HPLC separation (a) and mass spectrometric (b) analysis of the soluble flavin components extracted from Na+-NQR after denaturation by 6 M guanidine-HCl. Shown is an HPLC elution profile of the extracted flavins monitored by the absorbance at 450 nm. The mass spectra of the two HPLC fractions are shown, corresponding to the expected masses of FAD and riboflavin. (a, Inset) UV-visible spectra of the material in each of the major HPLC peaks.
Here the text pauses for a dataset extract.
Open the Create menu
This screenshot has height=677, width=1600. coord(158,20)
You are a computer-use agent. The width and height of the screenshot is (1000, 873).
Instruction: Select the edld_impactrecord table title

Additional experiments were performed to address the possibility that the presence of tightly bound riboflavin is the result of enzymatic or chemical degradation of FAD or FMN during the preparation of the enzyme. To rule out these possibilities, exogenous FAD and FMN were combined with the Na+-NQR sample before denaturation. In each case, 5 nmol of FAD or FMN were mixed with 10 nmol of the Na+-NQR sample and incubated for 1 h at room temperature or 4°C. The samples then were denatured by using each of the various methods described above.
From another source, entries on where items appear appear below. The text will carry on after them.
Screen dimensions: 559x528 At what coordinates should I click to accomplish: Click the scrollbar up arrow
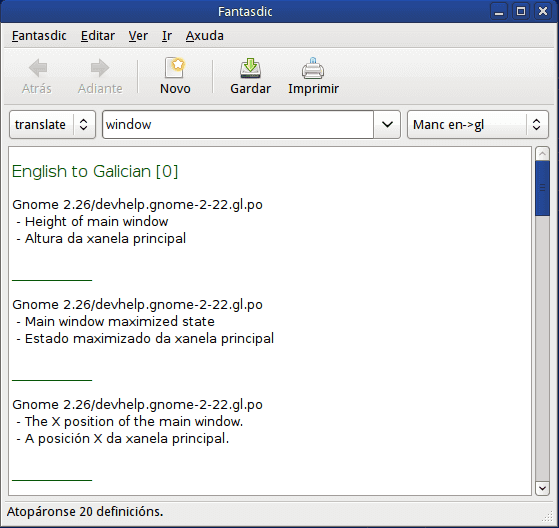(542, 154)
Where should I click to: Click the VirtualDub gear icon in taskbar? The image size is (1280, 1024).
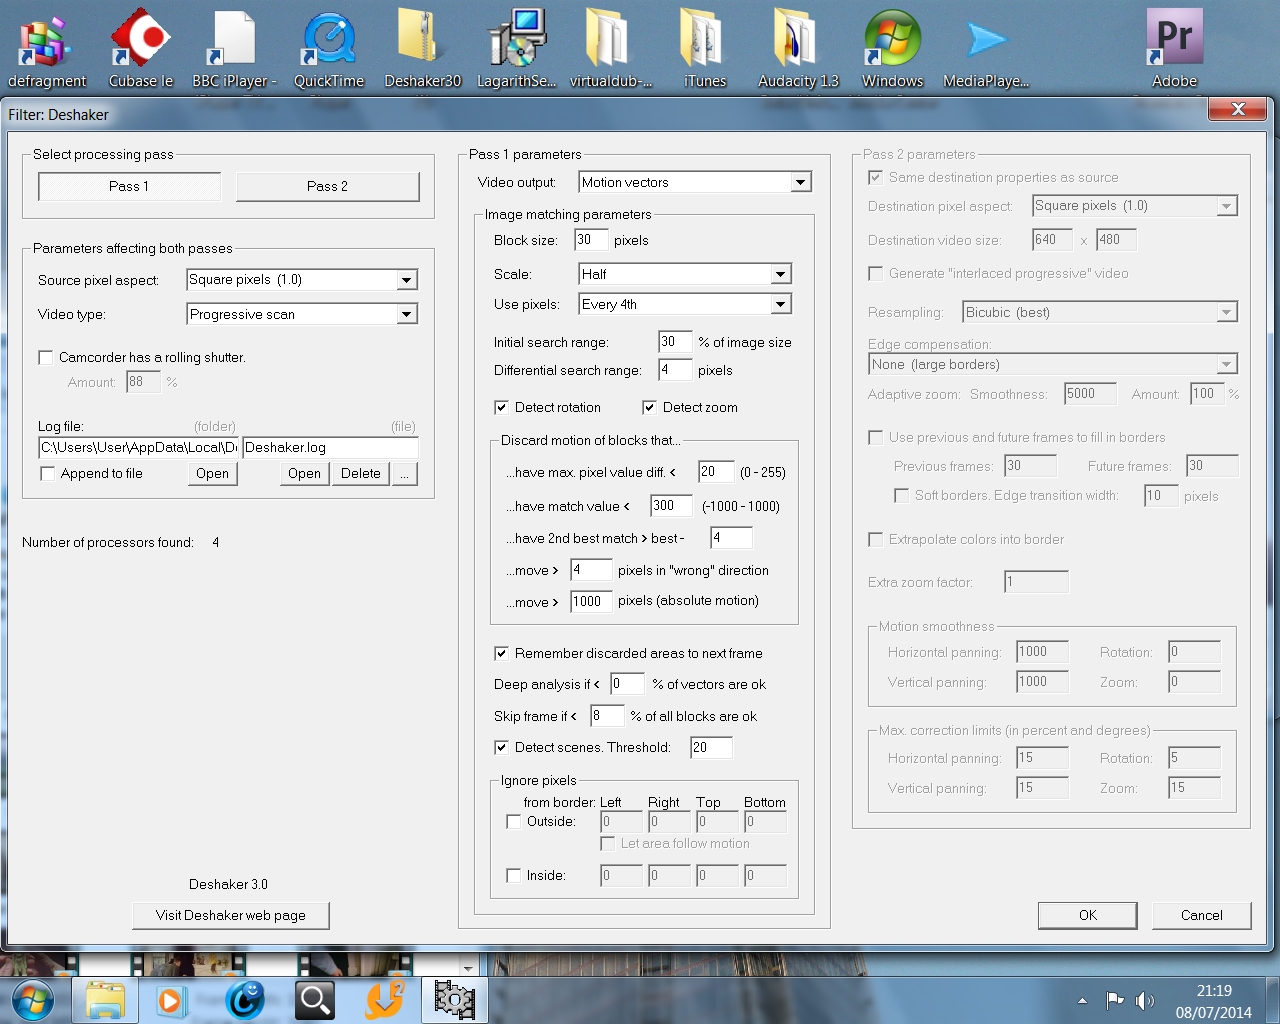(454, 999)
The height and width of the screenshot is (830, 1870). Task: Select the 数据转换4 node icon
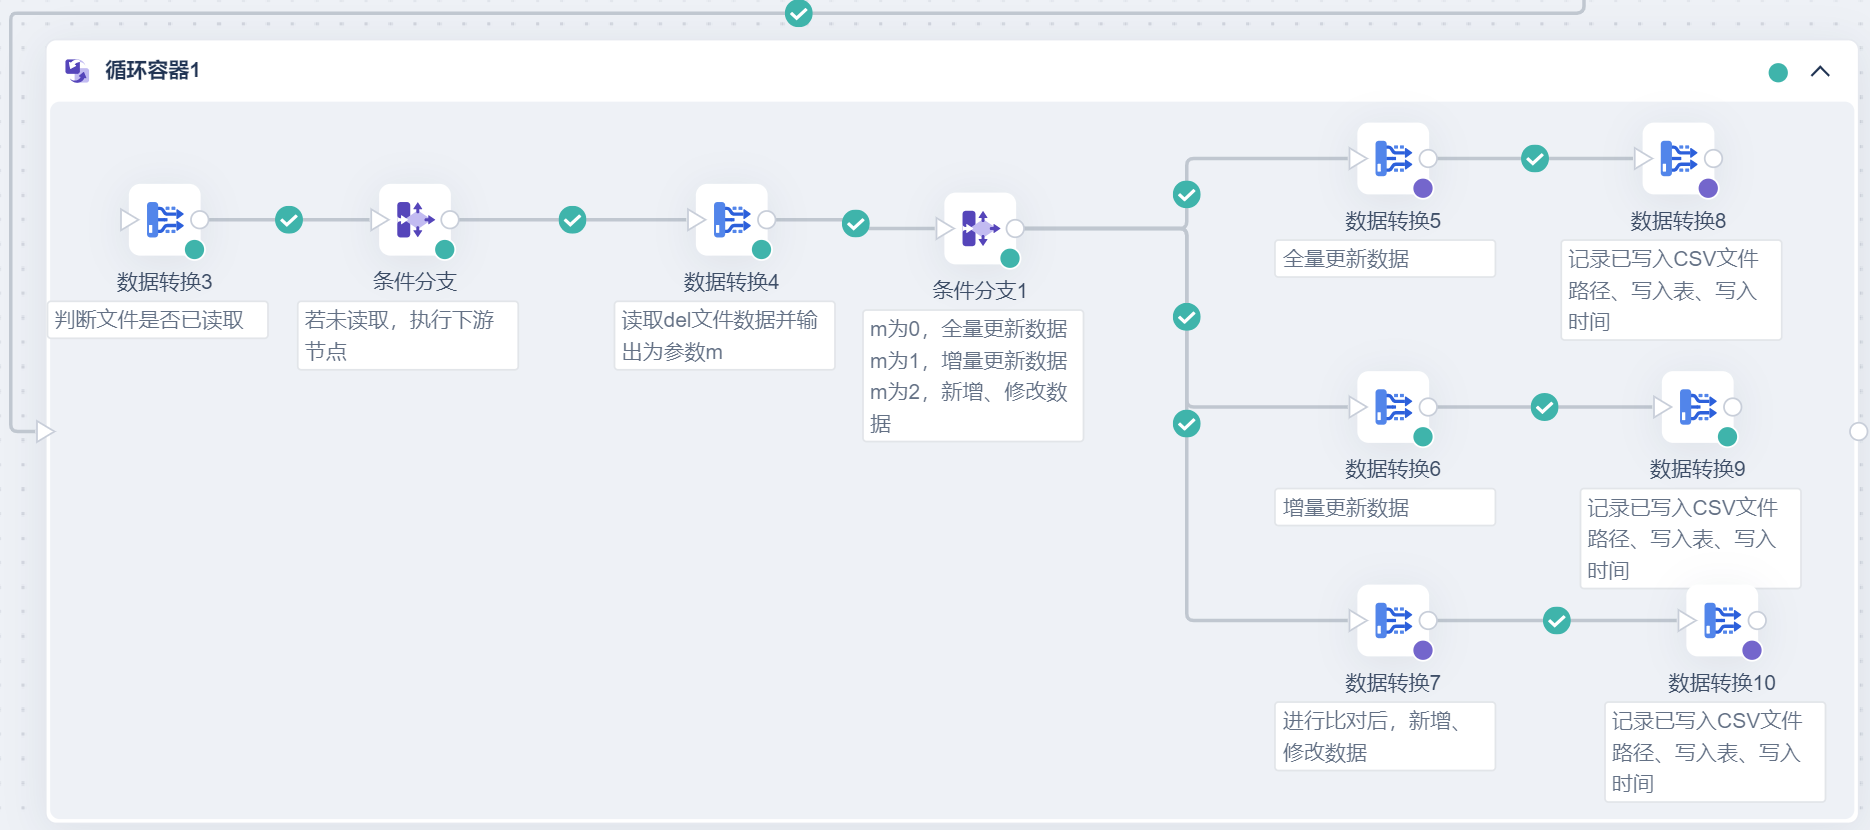point(731,219)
Examples of the elution profiles from such experiments are shown in Fig. 3. When FAD was added (Fig. 3a), there was an increase in the amplitude of the FAD peak, whereas the amount of riboflavin remained constant. When FMN was added (Fig. 3b), a new peak corresponding to FMN was observed, but neither the FAD peak nor the riboflavin peak was altered. These results show that the presence of riboflavin in the samples is not likely to be caused by enzymatic or chemical cleavage of either FAD or FMN after protein purification. The results also confirm that Na+-NQR does not contain any noncovalently bound FMN (12).
Fig 3.
HPLC elution profiles of low molecular weight fractions from denatured Na+-NQR and from bacterial membrane preparations including internal standards and controls. (a) HPLC of flavins released from heat-denatured (boiled) Na+-NQR with and without added FAD as an internal standard. Solid line, 10 nmol of flavins extracted from boiled Na+-NQR; dashed line, same but with 5 nmol of FAD added before boiling the sample. There is a slight shift in the elution positions of the peaks that was within the range of variability observed between different samples. The FAD is not degraded, and the area of the riboflavin peak is not influenced by the inclusion of FAD to the sample before boiling. (b) Same as described for a but 5 nmol of FMN were added before boiling in place of FAD as internal standard. The FMN is not degraded, and the amounts of FAD and riboflavin are unchanged. (c) HPLC elution profiles of the soluble components from V. cholerae membrane preparations after cold-TCA denaturation showing the presence of riboflavin in membranes from wild-type (WT) cells and its absence in a strain where the genes encoding Na+-NQR have been deleted. Riboflavin was used as both an internal and external standard as indicated in the labels.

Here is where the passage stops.